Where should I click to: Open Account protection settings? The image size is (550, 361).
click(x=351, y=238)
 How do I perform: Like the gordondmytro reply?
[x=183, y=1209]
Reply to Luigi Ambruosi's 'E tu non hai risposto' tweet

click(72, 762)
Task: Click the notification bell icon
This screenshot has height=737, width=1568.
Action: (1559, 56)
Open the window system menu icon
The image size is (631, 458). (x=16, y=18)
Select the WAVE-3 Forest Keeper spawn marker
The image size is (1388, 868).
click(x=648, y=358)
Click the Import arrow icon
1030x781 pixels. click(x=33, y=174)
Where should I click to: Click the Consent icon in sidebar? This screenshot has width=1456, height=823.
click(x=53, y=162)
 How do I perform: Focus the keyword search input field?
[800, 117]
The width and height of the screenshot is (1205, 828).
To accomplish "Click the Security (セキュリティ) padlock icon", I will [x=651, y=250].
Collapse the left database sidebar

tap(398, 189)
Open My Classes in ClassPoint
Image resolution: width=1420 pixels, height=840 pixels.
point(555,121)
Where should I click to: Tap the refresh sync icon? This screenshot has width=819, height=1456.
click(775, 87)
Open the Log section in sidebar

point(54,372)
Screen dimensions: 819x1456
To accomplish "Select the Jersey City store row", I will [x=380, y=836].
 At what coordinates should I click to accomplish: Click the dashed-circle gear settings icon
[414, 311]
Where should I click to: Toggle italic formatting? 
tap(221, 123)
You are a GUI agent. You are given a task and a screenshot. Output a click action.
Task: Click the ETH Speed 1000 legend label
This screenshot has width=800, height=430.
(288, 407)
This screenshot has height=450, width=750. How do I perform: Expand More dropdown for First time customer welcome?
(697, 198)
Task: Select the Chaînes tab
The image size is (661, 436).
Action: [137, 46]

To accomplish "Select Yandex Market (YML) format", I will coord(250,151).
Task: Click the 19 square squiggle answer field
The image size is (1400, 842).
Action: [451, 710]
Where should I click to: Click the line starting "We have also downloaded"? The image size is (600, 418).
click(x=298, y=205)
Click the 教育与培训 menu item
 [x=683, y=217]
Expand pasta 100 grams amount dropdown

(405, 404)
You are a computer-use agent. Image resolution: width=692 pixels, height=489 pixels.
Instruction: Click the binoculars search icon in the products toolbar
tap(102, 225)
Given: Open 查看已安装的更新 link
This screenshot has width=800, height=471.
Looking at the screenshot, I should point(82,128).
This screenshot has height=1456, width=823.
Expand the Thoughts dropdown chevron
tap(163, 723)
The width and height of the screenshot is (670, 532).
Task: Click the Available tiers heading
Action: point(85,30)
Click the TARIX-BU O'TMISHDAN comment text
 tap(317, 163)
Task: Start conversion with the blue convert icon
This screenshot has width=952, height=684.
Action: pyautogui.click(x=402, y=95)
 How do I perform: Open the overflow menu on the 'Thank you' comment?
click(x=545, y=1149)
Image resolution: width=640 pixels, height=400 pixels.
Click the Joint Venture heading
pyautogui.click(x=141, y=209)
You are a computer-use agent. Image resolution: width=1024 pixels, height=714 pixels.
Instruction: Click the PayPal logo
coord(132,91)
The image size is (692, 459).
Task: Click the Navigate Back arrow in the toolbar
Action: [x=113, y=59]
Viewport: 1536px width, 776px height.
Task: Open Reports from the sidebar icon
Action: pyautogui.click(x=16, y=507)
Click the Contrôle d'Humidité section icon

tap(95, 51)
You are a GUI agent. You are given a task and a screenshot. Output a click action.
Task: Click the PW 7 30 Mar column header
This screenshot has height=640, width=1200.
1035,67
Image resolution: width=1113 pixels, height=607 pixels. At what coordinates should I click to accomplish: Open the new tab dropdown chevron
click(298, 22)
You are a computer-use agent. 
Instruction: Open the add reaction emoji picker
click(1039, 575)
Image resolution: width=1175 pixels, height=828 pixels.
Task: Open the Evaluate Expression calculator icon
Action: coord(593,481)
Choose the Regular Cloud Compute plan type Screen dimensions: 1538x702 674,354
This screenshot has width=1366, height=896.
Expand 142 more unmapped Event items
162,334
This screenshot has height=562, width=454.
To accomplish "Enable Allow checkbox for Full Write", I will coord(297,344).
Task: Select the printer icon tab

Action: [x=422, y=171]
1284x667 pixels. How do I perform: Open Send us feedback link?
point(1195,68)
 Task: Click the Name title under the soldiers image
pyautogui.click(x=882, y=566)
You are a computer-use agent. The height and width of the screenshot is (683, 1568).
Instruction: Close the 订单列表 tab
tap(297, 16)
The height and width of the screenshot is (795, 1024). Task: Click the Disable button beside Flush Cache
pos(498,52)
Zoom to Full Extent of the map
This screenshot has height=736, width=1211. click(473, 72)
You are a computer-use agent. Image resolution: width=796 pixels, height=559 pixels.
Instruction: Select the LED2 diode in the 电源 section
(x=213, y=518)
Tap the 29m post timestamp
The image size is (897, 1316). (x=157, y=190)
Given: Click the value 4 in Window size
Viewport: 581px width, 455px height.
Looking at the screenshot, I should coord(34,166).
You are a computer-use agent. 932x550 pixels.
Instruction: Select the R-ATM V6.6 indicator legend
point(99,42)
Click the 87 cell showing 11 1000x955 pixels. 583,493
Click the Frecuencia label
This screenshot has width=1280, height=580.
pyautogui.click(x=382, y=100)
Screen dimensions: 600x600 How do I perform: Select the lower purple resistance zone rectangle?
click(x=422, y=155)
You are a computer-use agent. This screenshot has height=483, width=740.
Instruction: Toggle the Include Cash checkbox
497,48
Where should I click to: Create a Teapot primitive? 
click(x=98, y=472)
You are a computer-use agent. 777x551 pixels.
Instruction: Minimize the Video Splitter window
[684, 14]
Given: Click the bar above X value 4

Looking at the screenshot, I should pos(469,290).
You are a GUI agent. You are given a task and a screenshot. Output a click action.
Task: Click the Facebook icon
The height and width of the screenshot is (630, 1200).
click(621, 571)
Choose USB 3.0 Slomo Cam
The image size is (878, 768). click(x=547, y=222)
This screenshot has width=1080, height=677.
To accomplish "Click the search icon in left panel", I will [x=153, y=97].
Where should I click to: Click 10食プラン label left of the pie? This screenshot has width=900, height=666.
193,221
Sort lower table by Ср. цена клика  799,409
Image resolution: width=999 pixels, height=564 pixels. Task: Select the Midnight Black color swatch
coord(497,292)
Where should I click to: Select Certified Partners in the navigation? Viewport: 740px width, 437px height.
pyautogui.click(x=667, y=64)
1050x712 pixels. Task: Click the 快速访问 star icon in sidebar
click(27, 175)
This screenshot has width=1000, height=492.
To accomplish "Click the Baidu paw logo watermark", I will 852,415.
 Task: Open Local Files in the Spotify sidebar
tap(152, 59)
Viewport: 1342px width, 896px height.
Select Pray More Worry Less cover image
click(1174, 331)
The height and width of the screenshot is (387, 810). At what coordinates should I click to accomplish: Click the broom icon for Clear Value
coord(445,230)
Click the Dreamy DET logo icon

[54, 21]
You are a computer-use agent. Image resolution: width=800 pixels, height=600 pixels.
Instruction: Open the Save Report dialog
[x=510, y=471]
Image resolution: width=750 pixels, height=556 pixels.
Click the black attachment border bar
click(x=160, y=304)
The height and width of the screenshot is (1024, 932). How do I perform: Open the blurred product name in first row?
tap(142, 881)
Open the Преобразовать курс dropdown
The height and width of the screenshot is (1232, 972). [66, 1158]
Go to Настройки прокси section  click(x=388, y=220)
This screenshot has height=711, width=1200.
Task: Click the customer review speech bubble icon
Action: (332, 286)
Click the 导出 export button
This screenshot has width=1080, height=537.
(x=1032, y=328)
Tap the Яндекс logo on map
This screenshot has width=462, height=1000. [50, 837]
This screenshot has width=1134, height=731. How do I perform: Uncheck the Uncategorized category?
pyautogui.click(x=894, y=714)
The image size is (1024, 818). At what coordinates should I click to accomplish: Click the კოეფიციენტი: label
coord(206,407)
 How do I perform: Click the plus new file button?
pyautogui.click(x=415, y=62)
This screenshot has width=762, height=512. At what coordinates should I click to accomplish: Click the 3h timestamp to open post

++++++++++

* [Task requirements]:
Take the listing above and repeat exactly the lines from the one containing "This screenshot has height=450, width=750." through the one containing "Task: Click the 19", both included.

* [Response area]:
This screenshot has height=450, width=750. How do I perform: Expand More dropdown for First time customer welcome?
(697, 198)
Task: Select the Chaînes tab
The image size is (661, 436).
Action: [137, 46]

To accomplish "Select Yandex Market (YML) format", I will coord(250,151).
Task: Click the 19 square squiggle answer field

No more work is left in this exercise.